##### Provided information
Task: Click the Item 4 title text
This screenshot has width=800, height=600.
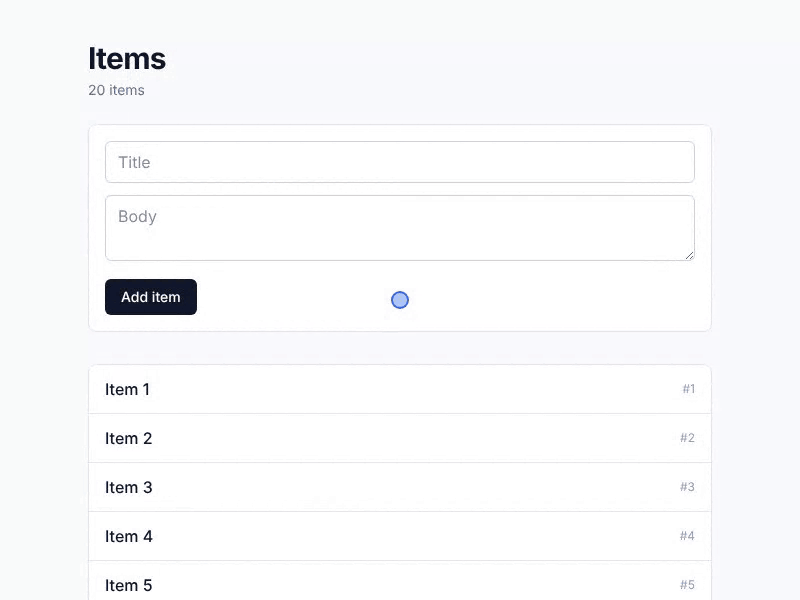Action: (129, 536)
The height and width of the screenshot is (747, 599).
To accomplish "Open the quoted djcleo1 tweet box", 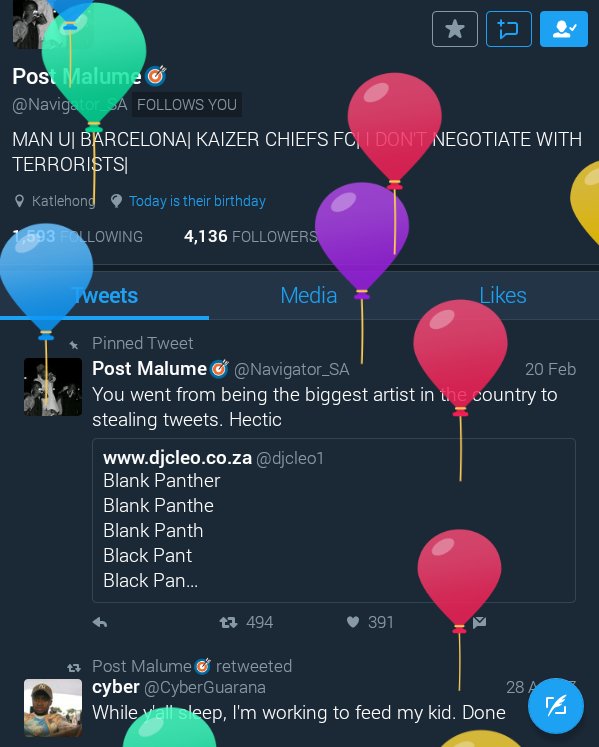I will 334,520.
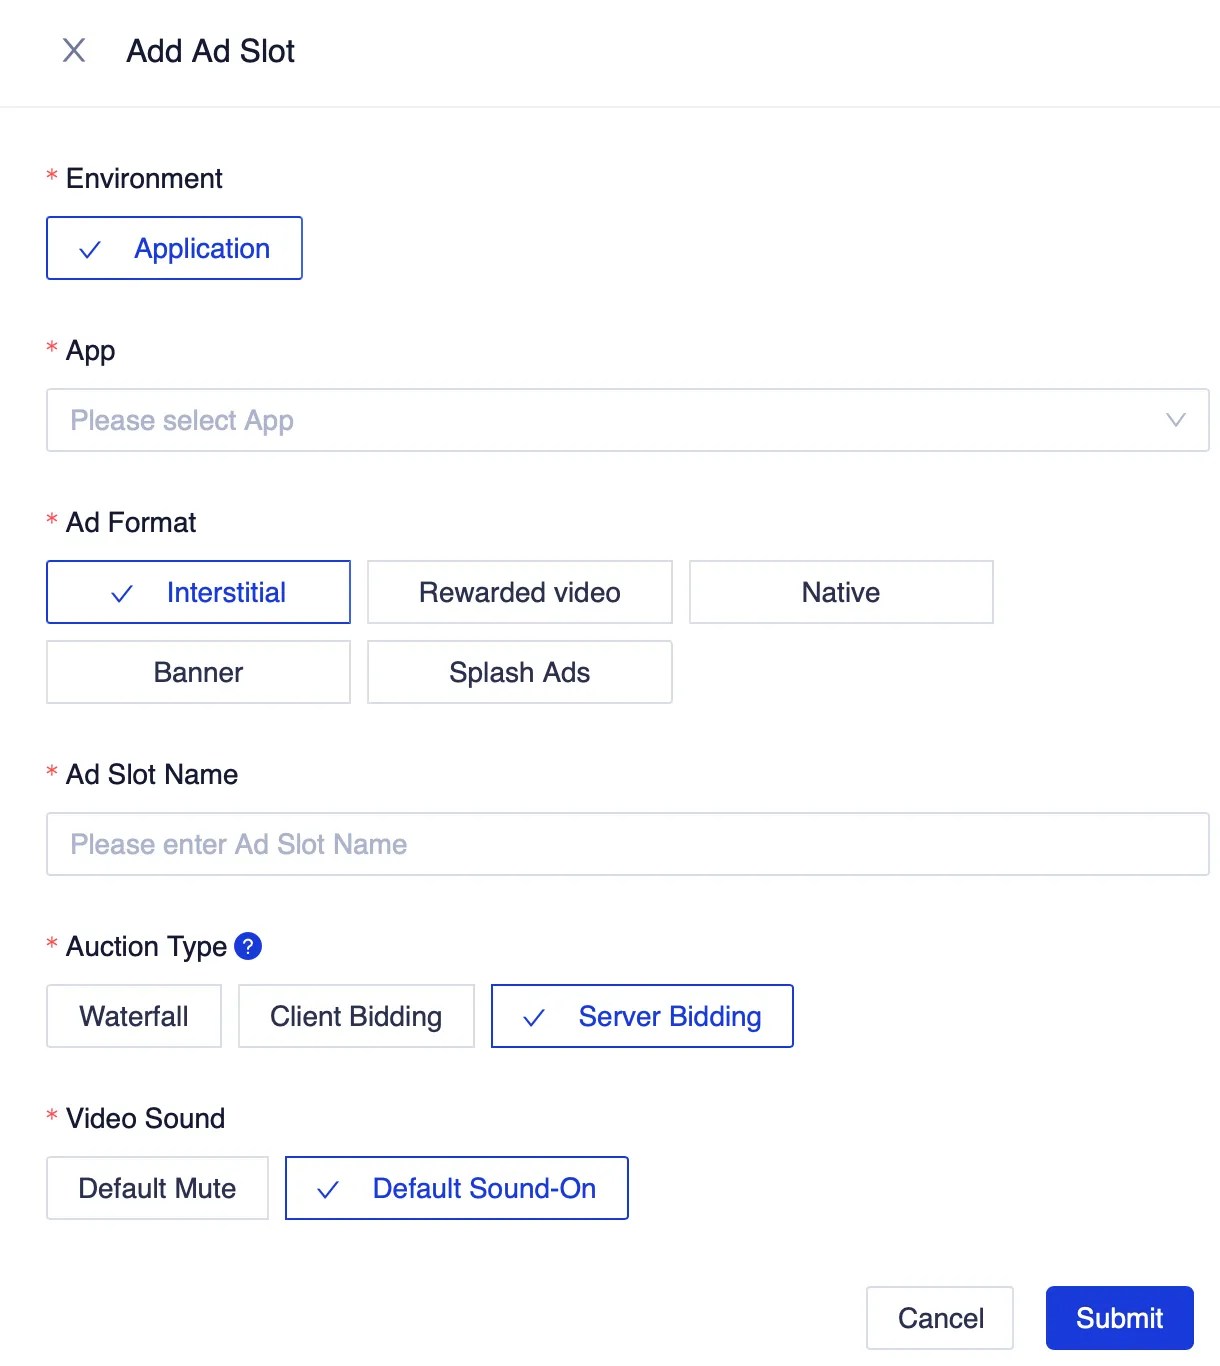The width and height of the screenshot is (1220, 1366).
Task: Click the Auction Type help icon
Action: (248, 946)
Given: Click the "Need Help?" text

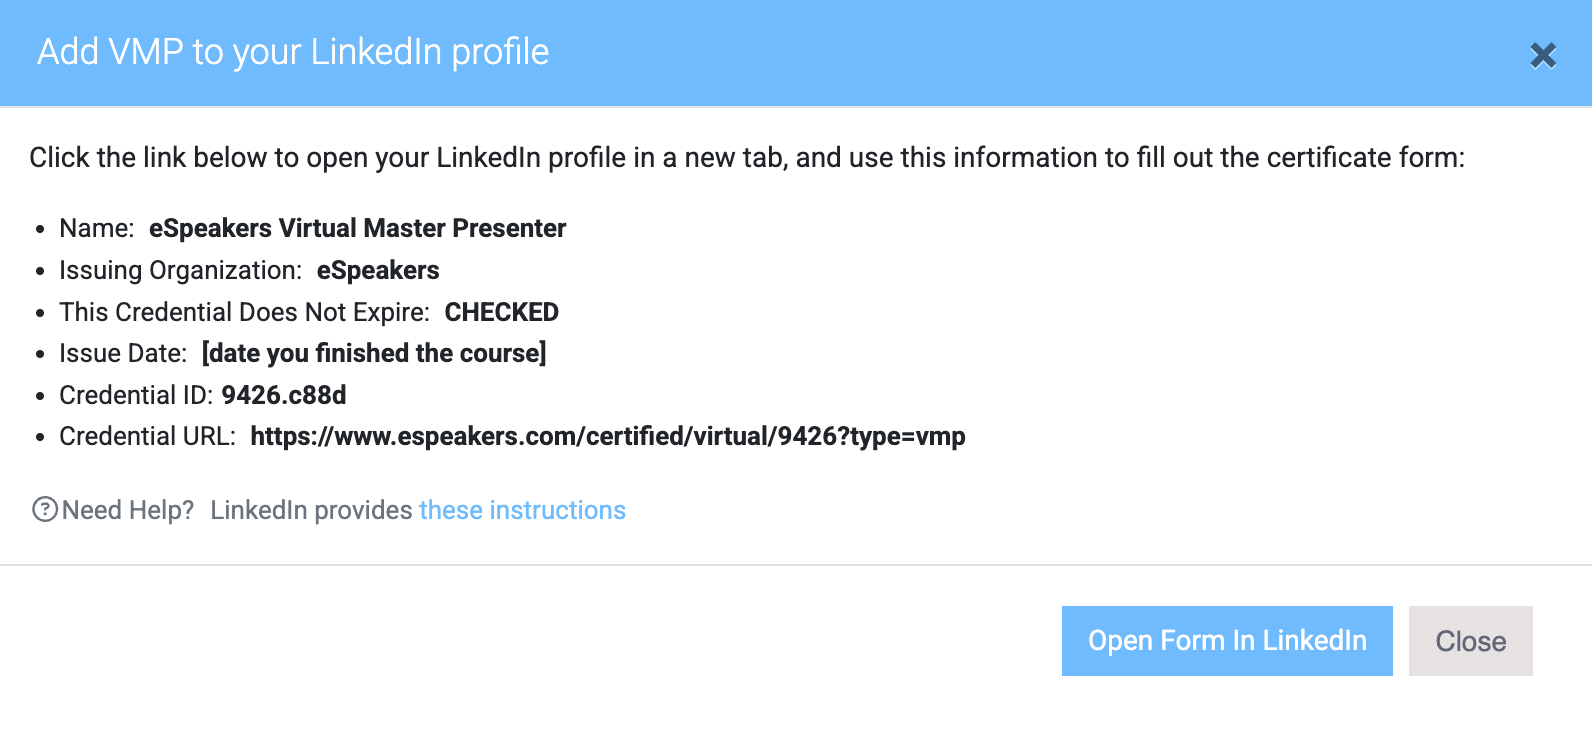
##########
Whenever the string "text" turns up in a line above, copy that line out.

Task: Click the Item 4 title text
Given: Click the "Need Help?" text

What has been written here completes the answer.